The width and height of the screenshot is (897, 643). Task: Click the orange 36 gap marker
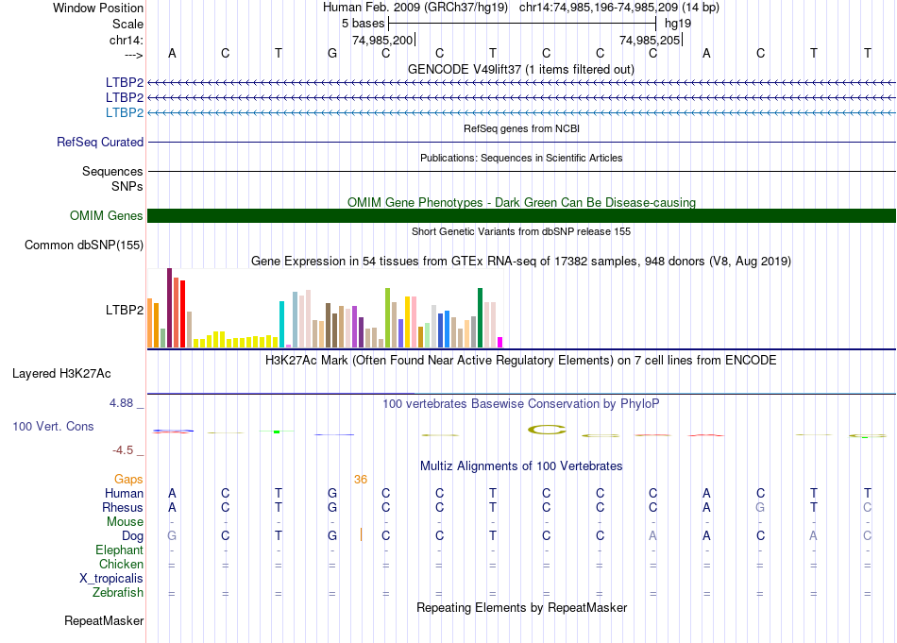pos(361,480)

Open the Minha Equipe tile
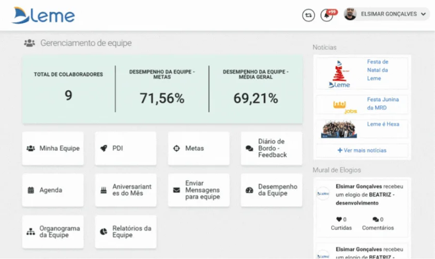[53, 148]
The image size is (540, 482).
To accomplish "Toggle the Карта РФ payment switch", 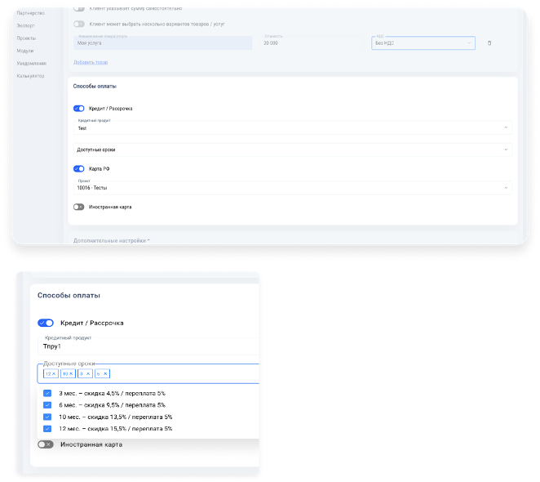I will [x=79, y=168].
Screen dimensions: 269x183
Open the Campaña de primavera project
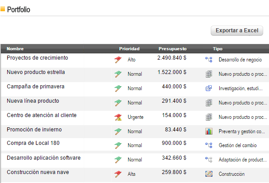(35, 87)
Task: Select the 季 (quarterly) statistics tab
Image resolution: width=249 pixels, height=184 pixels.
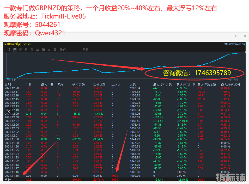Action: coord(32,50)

== == ==

> [Exercise prompt]:
Starting with the line that contains "Task: Select the 季 (quarterly) statistics tab" and going on through the end of the rows above, convert each non-blank line into a Markdown table with the columns No. and Line. Leave the pictures out.

> [Result]:
| No. | Line |
|---|---|
| 1 | Task: Select the 季 (quarterly) statistics tab |
| 2 | Image resolution: width=249 pixels, height=184 pixels. |
| 3 | Action: coord(32,50) |